Question rises, what is the ultimate goal behind of all this.

Aristotle quote himself that his belief of knowledge comes from experience. Empiricism, as it is known, theorizes that humans must have concrete evidence to support their ideas and is very much grounded in the physical world.

I am in between the simple living of charging my phone just to make sure phone calls retrieved, brushed my teeth daily, listening to my favorite music, hanging out at the corner of my house with photos album around the floor wondering bleak moments between old and recent and lost in the humidity air of where I was sitting. I fall in love so quickly. So there this lingering thought about growing up digital, there this habit comparing what I'd do and what my mother would do. Thinking she coming from the 70's. You act like what you eat.. There are only two things that get us into trouble: What goes in to our mouths and what comes out of our mouths. Control your mouth and you control your life. Unless you cybering. It goes down deep into the web of loaded with data, megadata and you don't ever have to be afraid of hurting other's feeling. Just simply clicking and shut off if preferred.

"Hey, what do you feel like doing today? I think of you therefore I feel like one day I hope this one letter will reach at you before it's too late to say anything at all"

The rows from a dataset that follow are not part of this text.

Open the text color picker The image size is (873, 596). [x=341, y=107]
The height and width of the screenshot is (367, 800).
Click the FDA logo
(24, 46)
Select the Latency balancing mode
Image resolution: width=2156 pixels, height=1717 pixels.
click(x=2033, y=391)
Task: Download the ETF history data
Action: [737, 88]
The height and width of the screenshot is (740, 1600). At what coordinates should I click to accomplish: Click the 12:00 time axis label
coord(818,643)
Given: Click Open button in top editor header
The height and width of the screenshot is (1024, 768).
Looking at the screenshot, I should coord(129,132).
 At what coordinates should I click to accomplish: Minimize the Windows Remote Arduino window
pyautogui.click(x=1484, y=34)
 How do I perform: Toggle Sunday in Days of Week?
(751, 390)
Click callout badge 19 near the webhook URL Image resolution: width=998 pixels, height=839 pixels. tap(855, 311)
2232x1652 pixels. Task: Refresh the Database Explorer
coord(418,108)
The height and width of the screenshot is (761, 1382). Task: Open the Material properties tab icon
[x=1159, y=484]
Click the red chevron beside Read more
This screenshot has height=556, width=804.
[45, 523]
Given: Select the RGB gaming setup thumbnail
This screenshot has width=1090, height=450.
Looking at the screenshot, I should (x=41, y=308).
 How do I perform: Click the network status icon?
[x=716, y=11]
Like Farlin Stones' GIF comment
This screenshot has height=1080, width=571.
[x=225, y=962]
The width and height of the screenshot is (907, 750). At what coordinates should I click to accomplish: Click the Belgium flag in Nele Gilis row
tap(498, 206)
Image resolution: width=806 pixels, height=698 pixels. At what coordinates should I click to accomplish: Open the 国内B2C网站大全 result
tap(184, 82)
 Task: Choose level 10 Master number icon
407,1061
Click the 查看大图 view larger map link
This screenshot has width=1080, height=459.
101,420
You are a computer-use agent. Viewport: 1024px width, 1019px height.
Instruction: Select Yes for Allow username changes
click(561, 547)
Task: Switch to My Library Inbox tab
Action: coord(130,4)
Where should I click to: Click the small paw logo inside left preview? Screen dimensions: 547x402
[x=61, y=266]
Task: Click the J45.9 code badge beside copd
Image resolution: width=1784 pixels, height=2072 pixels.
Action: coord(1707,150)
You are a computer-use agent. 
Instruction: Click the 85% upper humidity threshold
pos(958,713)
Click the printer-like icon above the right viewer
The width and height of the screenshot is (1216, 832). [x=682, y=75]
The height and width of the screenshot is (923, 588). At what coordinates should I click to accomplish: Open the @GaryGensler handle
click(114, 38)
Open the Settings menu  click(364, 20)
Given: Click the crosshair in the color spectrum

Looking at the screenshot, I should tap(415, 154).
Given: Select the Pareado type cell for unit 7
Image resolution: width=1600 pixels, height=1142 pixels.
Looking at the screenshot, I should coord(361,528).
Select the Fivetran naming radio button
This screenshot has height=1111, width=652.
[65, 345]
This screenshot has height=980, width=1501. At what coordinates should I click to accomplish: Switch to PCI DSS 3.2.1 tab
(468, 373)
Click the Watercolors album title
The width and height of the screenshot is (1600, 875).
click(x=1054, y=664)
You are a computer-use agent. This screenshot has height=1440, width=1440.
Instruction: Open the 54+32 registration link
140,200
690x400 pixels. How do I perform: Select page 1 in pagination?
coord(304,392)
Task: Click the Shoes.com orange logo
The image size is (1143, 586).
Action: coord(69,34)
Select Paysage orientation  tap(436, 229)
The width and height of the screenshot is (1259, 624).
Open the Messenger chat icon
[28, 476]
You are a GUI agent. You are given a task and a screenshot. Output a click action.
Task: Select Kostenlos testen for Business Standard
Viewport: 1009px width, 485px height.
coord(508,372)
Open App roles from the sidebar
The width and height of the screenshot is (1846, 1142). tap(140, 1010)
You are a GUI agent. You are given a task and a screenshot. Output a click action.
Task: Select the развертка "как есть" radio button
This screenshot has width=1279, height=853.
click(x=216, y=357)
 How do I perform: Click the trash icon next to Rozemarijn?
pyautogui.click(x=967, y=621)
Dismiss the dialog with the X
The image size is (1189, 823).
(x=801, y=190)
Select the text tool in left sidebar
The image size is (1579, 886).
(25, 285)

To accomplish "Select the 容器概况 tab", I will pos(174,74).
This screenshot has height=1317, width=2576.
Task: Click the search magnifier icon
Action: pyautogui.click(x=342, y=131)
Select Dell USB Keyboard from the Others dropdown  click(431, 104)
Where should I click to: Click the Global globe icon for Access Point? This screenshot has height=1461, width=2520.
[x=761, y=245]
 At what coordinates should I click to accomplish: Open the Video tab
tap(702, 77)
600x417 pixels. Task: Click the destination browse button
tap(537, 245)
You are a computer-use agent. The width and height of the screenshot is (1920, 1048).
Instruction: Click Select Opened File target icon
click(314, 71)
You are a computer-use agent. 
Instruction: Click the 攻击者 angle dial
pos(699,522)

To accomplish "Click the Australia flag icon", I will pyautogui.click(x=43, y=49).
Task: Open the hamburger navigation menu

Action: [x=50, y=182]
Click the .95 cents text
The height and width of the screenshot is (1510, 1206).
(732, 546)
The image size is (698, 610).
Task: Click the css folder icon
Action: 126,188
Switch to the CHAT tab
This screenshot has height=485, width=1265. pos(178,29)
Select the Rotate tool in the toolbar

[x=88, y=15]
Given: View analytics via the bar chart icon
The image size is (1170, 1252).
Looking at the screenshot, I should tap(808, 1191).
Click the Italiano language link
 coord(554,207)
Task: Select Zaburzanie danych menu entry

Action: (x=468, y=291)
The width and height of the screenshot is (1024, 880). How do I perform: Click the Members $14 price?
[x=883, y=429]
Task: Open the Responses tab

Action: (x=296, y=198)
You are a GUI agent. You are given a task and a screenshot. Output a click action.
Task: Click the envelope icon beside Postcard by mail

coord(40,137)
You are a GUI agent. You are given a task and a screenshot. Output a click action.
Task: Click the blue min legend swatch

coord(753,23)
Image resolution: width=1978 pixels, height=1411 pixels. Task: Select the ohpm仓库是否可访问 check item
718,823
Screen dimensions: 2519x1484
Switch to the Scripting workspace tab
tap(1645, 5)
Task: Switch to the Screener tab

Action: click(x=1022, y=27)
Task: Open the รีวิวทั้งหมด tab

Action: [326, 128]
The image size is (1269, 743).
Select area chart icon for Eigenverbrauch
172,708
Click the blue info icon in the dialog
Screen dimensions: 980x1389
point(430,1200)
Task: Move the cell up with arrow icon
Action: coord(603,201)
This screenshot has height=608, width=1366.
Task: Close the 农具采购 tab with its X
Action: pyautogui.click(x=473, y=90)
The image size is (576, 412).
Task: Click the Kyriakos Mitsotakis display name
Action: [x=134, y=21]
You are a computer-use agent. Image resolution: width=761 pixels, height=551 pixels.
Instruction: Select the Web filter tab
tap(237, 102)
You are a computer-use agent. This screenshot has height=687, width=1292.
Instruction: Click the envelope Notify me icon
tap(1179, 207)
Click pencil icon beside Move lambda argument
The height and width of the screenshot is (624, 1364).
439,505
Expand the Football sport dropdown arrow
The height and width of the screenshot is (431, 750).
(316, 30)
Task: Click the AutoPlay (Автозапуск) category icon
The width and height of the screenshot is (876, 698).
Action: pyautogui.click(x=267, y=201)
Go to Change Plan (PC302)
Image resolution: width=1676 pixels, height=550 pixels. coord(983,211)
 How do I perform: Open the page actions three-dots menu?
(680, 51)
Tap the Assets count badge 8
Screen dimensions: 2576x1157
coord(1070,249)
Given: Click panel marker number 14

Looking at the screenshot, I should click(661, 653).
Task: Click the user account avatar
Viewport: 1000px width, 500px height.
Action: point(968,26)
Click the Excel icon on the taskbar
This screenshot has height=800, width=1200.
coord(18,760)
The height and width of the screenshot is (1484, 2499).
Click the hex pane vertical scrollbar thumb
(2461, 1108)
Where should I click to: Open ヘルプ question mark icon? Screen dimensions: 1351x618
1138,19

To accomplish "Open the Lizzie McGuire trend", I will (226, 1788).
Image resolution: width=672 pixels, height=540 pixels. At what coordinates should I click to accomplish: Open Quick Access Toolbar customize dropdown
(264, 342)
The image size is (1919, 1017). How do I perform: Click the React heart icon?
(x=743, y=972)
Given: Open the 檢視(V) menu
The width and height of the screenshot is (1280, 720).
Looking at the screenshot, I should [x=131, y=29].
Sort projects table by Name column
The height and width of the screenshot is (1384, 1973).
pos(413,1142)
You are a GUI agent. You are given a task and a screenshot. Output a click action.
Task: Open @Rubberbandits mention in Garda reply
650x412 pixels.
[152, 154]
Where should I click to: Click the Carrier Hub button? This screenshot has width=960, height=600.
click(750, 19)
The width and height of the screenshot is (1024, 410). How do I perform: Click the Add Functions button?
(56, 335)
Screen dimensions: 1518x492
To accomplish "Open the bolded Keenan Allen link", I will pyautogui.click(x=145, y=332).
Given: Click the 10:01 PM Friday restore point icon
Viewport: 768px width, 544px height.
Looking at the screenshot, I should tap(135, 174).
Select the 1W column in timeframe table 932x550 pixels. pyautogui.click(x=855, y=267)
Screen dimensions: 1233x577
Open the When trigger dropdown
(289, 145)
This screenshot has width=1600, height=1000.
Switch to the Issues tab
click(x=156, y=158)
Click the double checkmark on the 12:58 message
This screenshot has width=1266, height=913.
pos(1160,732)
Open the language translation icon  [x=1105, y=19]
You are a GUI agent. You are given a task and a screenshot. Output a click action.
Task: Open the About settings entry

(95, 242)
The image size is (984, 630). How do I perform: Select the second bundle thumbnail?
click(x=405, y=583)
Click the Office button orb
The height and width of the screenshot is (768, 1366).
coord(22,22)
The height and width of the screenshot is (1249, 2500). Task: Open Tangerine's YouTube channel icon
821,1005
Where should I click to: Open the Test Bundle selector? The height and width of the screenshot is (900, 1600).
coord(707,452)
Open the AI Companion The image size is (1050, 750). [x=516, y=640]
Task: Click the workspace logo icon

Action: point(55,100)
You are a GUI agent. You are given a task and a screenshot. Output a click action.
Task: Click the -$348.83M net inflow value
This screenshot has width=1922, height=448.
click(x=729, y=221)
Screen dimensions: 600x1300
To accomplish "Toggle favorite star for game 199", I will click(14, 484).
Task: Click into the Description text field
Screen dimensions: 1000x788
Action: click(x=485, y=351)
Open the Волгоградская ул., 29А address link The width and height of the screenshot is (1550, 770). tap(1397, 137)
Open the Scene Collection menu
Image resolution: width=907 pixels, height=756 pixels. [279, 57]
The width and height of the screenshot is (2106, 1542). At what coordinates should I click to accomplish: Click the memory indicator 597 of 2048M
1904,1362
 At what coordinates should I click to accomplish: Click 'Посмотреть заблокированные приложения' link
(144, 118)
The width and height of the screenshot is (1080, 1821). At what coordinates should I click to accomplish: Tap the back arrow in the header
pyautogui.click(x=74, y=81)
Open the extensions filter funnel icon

"I hope you're doing great. I didn't get to eat much today, nap and sleeping in between. My mind is also tired. You should check out this music"

"Not that simply, but I'm glad to hear that. Are you feeling well?"

"Not really, just missing you."

It's not just feeling love that is complicated, but the human. And their never-ending theory of life stories. I don't have specific stories. Maybe I wasn't alive enough, one of those day maybe. One day I felt I am not ready to go out to the world and hid in a box cause I was overwhelming demotivated. Not even Justin Vernon can ease the painful unseen analogy of my pain triggers. I was enough to believe that one day, someone will love me better of myself. Until that day come, I'm here to be there by their side to tell them that you went through it just nice to let me know bout it, Yes Liyana speaking at the tone of her own reflection. It refer to being vulnerable at the end. But lets not get stray so faraway now, these 2000's babies that the produce of my mother, was at it again. They angry all the time, at almost sounded like they are shaping the world, possessively, and also hungry at the same time. Can you picture them that? So one of them were found so smitten all day, even asked to dusk off the ceiling fan regardless their rhombus behavior all their life knowing they will make so big of a deal about pulling the cleaning off. So the baby boomer, the remaining 40's of her, came into realization upon dinner table adapted to rise a cynical question between being A) Is she in (puppy) love? or B) Is she mental? We came to a conclusion she was in love. Dinner was lovely.

I am everything, I cant believe how modernize this is to say, I feel very nonintellectual right now. I really do. I miss those days when pubes hair was the topic of our English literature class. I'm missing the poetic day unravel my school periods. It's not just you doing the presentation alone, acting like a true poetry you were. You are asymmetrical with three other taking turn holding a big piece of manilla card board and explaining your writing in English. Being swell if you have bombastic words and adding points if you allow yourself to explain that to the whole class.

I should have dance that night, being my best behavior. Making my own way for my night spending. That nice song about to end. Oh if I would give chance one more time, I would pick that night. Also bring along Tavi out to pissed off my date, you great thirdwheeler you!